Exercises written by Sean C. Anderson, sean "at" seananderson.ca
For a Stats Beerz / Earth2Ocean workshop on December 10, 2013
This is an R Markdown document. Install the knitr package to work with it. See http://www.rstudio.com/ide/docs/authoring/using_markdown for more details.
We're going to work with morphological data from Galapagos finches, which is available from BIRDD: Beagle Investigation Return with Darwinian Data at http://bioquest.org/birdd/morph.php. It is originally from Sato et al. 2000 Mol. Biol. Evol. http://mbe.oxfordjournals.org/content/18/3/299.full.
First, load the plyr package:
library(plyr)
I've taken the data and cleaned it up a bit for this exercise. I've removed some columns and made the column names lower case. I've also removed all but one island. You can do that with this code:
morph <- read.csv("Morph_for_Sato.csv")
names(morph) <- tolower(names(morph)) # make columns names lowercase
morph <- subset(morph, islandid == "Flor_Chrl") # take only one island
morph <- morph[, c("taxonorig", "sex", "wingl", "beakh", "ubeakl")] # only keep these columns
morph <- rename(morph, c(taxonorig = "taxon")) # rename() is part of plyr
morph_orig <- morph # keep a copy with NAs for some more advanced exercises
morph <- data.frame(na.omit(morph)) # remove all rows with any NAs to make this simple
morph$taxon <- factor(morph$taxon) # remove extra remaining factor levels
morph$sex <- factor(morph$sex) # remove extra remaining factor levels
row.names(morph) <- NULL # tidy up the row names
Take a look at the data. There are columns for taxon, sex, wing length, beak height, and upper beak length:
head(morph)
str(morph)
Let's calculate the mean wing length for each taxon:
ddply(morph, "taxon", summarize, mean_wingl = mean(wingl))
## taxon mean_wingl
## 1 Camarhynchus parvulus 62.96
## 2 Camarhynchus pauper 69.15
## 3 Camarhynchus psittacula 69.58
## 4 Geospiza fortis 70.78
## 5 Geospiza fortis 72.30
## 6 Geospiza fortis fortis 69.39
## 7 Geospiza fuliginosa 62.20
## 8 Geospiza fuliginosa parvula 61.14
## 9 Geospiza magnirostris 75.50
## 10 Geospiza paupera 69.50
## 11 Geospiza prosthemelas prosthemelas 60.62
## 12 Geospiza scandens 70.21
## 13 Geospiza scandens scandens 70.10
We can extend that syntax to multiple grouping columns and multiple summary columns. For example, calculate the mean and standard deviation of wing length for each taxon-sex combination:
ddply(morph, c("taxon", "sex"), summarize, mean_wingl = mean(wingl), sd_wingl = sd(wingl))

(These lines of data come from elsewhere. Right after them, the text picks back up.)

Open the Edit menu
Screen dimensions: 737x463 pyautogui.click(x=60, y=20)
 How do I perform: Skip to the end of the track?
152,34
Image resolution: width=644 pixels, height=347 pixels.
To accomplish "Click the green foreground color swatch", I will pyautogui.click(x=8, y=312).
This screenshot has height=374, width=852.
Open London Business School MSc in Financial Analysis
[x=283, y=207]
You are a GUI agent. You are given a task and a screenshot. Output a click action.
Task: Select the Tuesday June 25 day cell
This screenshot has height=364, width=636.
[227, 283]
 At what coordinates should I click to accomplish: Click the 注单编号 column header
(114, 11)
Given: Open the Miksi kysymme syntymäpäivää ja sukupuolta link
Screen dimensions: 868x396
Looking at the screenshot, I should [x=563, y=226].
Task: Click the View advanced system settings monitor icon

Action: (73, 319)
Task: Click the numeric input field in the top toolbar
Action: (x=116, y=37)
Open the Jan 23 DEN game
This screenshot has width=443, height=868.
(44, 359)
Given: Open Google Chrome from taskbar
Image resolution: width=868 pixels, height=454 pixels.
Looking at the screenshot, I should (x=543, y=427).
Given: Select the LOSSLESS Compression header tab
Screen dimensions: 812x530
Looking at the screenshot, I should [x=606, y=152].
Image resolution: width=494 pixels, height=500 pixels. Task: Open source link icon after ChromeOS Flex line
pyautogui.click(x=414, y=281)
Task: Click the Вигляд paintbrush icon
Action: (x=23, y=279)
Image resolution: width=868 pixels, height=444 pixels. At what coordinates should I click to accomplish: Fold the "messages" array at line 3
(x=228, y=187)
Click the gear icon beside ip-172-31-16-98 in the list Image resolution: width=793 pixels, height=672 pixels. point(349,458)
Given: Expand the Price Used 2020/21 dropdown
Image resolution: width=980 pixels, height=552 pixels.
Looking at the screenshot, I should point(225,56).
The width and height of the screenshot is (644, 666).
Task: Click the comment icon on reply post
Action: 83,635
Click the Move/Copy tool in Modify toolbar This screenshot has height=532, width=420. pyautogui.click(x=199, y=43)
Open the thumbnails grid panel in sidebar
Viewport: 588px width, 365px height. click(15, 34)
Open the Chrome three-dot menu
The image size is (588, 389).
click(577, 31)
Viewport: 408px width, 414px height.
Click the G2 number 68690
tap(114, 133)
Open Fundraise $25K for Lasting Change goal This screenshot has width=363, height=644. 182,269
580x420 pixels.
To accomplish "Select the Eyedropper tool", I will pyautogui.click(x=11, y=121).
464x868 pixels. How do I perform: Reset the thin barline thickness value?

## taxon sex mean_wingl sd_wingl
## 1 Camarhynchus parvulus F 61.09 1.5930
## 2 Camarhynchus parvulus M 63.79 1.8717
## 3 Camarhynchus pauper F 68.21 1.8330
## 4 Camarhynchus pauper M 69.69 1.6763
## 5 Camarhynchus psittacula F 68.89 2.1473
## 6 Camarhynchus psittacula M 71.67 2.0817
## 7 Geospiza fortis F 68.47 2.1203
## 8 Geospiza fortis M 71.85 2.6861
## 9 Geospiza fortis M 72.30 2.6029
## 10 Geospiza fortis fortis F 68.80 2.7749
## 11 Geospiza fortis fortis M 70.12 2.0156
## 12 Geospiza fuliginosa F 61.18 1.2392
## 13 Geospiza fuliginosa M 63.19 1.8868
## 14 Geospiza fuliginosa parvula F 60.40 1.1402
## 15 Geospiza fuliginosa parvula M 63.00 1.4142
## 16 Geospiza magnirostris M 75.50 3.5355
## 17 Geospiza paupera M 69.50 0.7071
## 18 Geospiza prosthemelas prosthemelas F 59.25 1.0607
## 19 Geospiza prosthemelas prosthemelas M 62.00 0.0000
## 20 Geospiza scandens F 68.17 1.6272
## 21 Geospiza scandens M 70.93 1.8792
## 22 Geospiza scandens scandens F 69.00 2.8284
## 23 Geospiza scandens scandens M 70.83 1.4434
We can, of course, do much more than just take means and variances! The cor()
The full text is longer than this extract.